Your goal ▸ Each entry should be copied as it stands, leaving the pictures behind.

Data records START

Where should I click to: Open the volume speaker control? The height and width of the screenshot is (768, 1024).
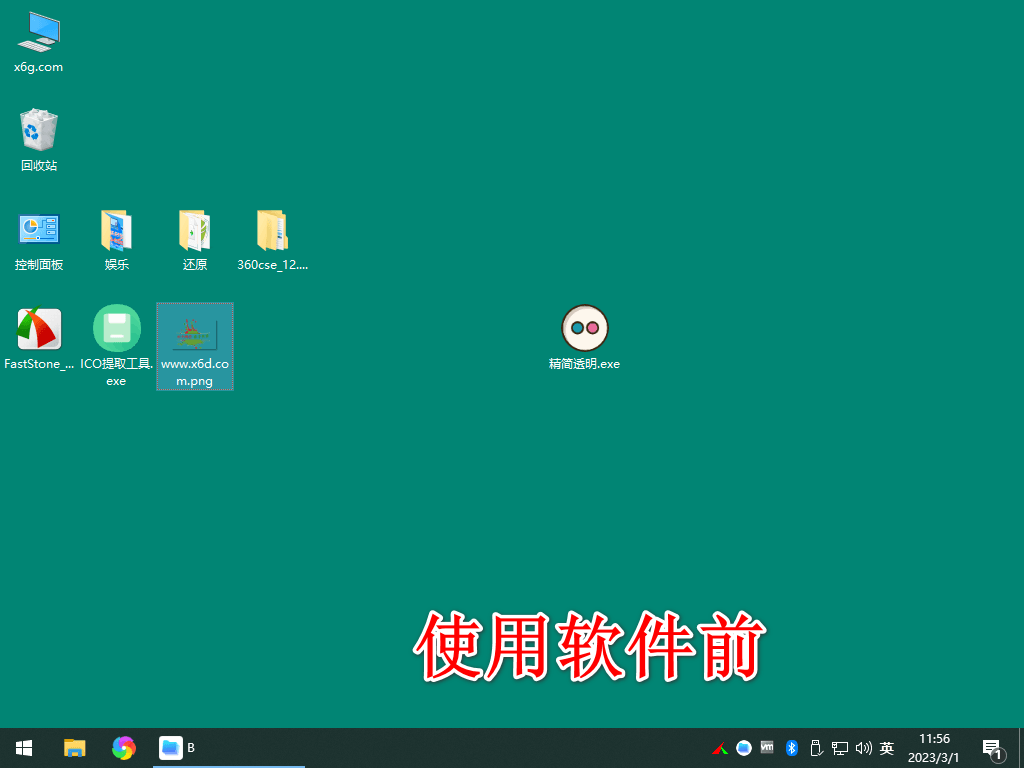(x=863, y=748)
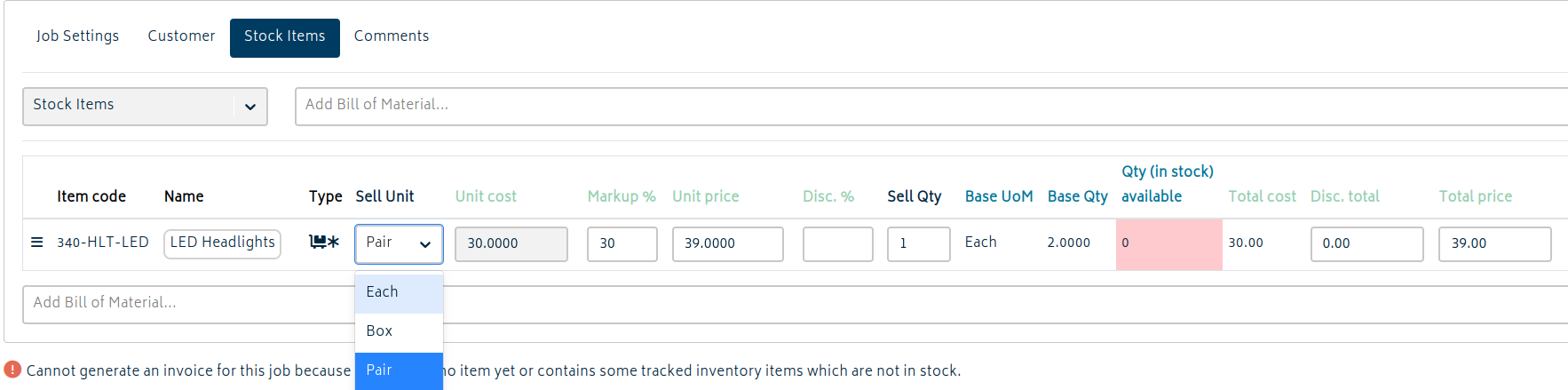Screen dimensions: 1568x390
Task: Expand the Sell Unit Pair dropdown
Action: 399,243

Data records END

Final answer ▸
Where should I click to: Open the volume speaker control? The height and width of the screenshot is (768, 1024).
(x=863, y=748)
Screen dimensions: 1568x390
Task: Expand the Sell Unit Pair dropdown
Action: 399,243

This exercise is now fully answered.